# Consegna
Rispondi alle domande seguenti in base al testo sul Giro:
1. Chi ha dichiarato, alla presentazione del Giro, che forse ci sono troppe salite?
2. Quali tappe dovrebbero essere sacrosante?
3. In quali corse di quest'anno sono andati in fuga sempre gli stessi 20-30 corridori fuori classifica?

═════ Testo di partenza ═════

Francesco Moser alla presentazione del Giro ha dichiarato che forse ci sono troppe salite e si chiede troppo ai corridori…

Non ha detto un’assurdità. Ci vuole equilibrio. È giusto che ci siano tappe di montagna, dure e selettive, e che ci siano tappe facili con arrivi facili. È inutile la tappa di pianura con uno strappo a tre, a cinque o dieci chilometri dal traguardo: chi fa classifica ha lo stress di dover affrontarlo in testa perché, se succede qualcosa, potrebbe perdere più tempo che su un arrivo in salita. Questi sono tutti sforzi che si sommano e gli atleti avranno meno gambe per le tappe in cui dovrebbe dare più spettacolo. Le classiche tappe di trasferimento dovrebbero essere sacrosante. Con venti tapponi di montagna, non vuol dire che ne uscirebbe il Giro più bello del secolo. I corridori dopo dieci giorni si trascinerebbero in giro, oppure succede come quest’anno al Giro e al Tour che vanno in fuga sempre gli stessi 20-30 corridori fuori classifica, con dietro il gruppo che lascia fare. Perché la gente quando è stanca cerca di portare a casa la pelle.

═════ Materiale ═════

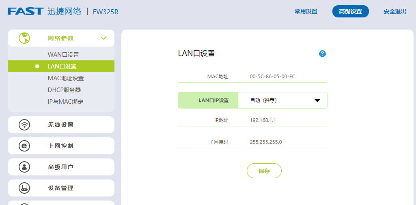Collapse the 网络参数 chevron arrow

pos(103,38)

═════

# Risposta
1. Francesco Moser.
2. Le classiche tappe di trasferimento.
3. Al Giro e al Tour.